Tapjoy: Developer revenues nosedive after Apple bans pay-per-install apps

Roughly six weeks after Apple (NASDAQ:AAPL) began aggressively rejecting iPhone and iPad applications that offer incentives--e.g., virtual currency--to encourage consumers to download other apps, monetization and distribution platform Tapjoy reports the move is dramatically impacting iOS developer revenues and customer relations. After surveying 496 iOS developers, Tapjoy found that two thirds of respondents credit the pay-per-install model for generating 20 percent of revenues, with some saying PPI revenues account for more than 60 percent of their earnings. "PPI revenue was our biggest revenue source as a company," one unnamed developer said. "It has been completely removed in a single day." Said another, "PPI is a great way for those users who don't have a credit card, or that much cash on hand, to earn some content that otherwise would be restricted to premium users. It is also a great way for small developers to both monetize their apps, and, if needed, get some attention for games, that otherwise might be lost in the App Store."

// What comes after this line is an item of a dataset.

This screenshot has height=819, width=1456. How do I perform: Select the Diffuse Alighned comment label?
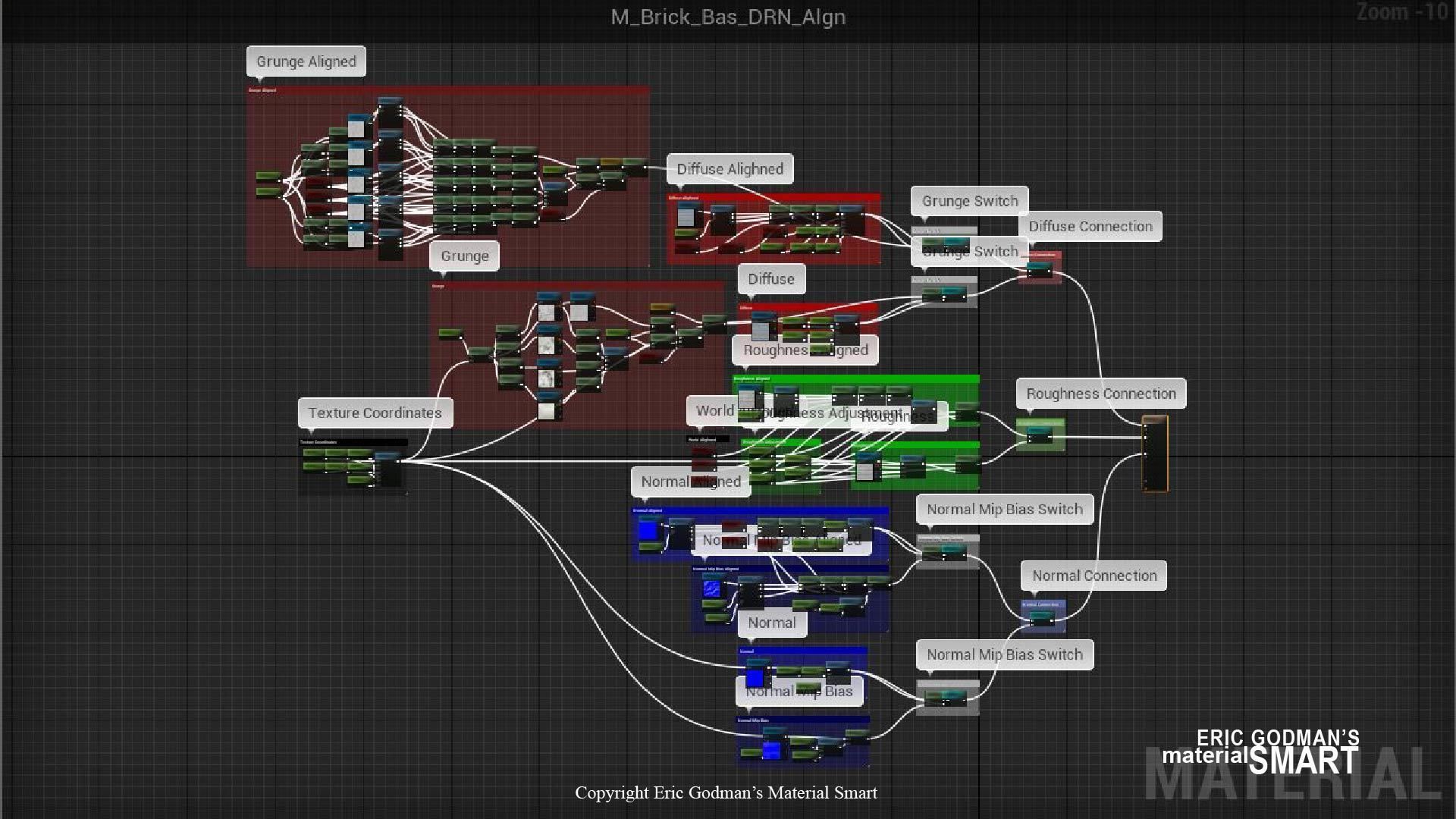730,169

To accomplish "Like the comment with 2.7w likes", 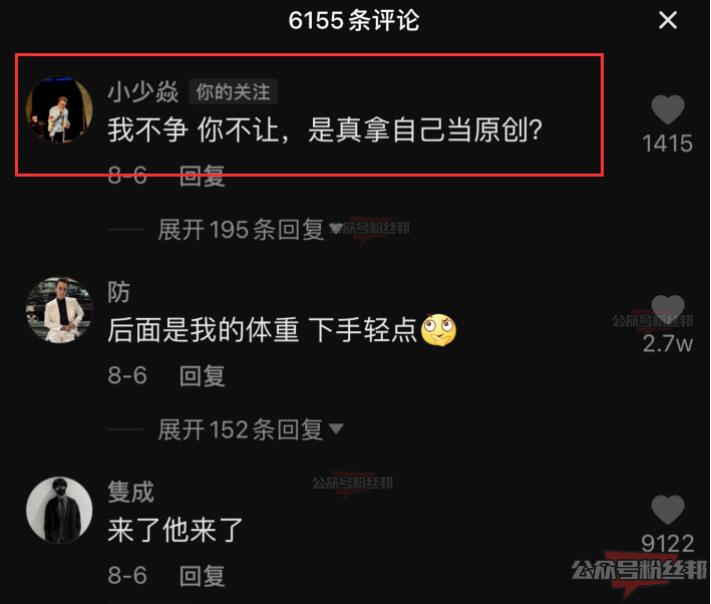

Tapjoy adds that almost half of developers report an increase in user complaints concerning the absence of options to earn in-game currency by installing or engaging with other apps, with 25 percent indicating they are receiving "way too many" user gripes. In addition, more than eight times as many developers report a decrease in daily active users since Apple began restricting incentivized apps compared to devs indicating a DAU increase over the same period.

Apple began cracking down on incentivized iOS apps in late April, contending that the banned apps violated section 3.10 of its App Store Review Guidelines, which state "Developers who attempt to manipulate or cheat the user reviews or chart ranking in the App Store with fake or paid reviews, or any other inappropriate methods will be removed from the iOS Developer Program." At that time, Tapjoy said that Apple's move seemed to herald a new interpretation of the 3.10 clause: "Tapjoy, AdMob, iAd, Flurry, W3i and others all power various forms of app install advertising," the firm wrote in a letter to developer partners. "Many of the brands that promote their apps via Tapjoy also do the same on other major ad networks across the mobile advertiser ecosystem, and all of the apps we promote on iOS are Apple-approved... Unfortunately, we believe much of this is caused by misconceptions around pay-per-install, the free-to-play model, cross-app promotion and their collective value to the ecosystem."

Incentivized app installs were once viewed as a reliable launching pad into the App Store's coveted Top Apps countdown, enabling developers to create visibility and demand for their newest releases by promoting their efforts via existing iOS favorites. But while Apple claims a 30 percent cut of all in-app consumer purchases, the computing giant does not earn a share of pay-per-install app agreements: All money changes hands between developers and distribution platform providers like Tapjoy.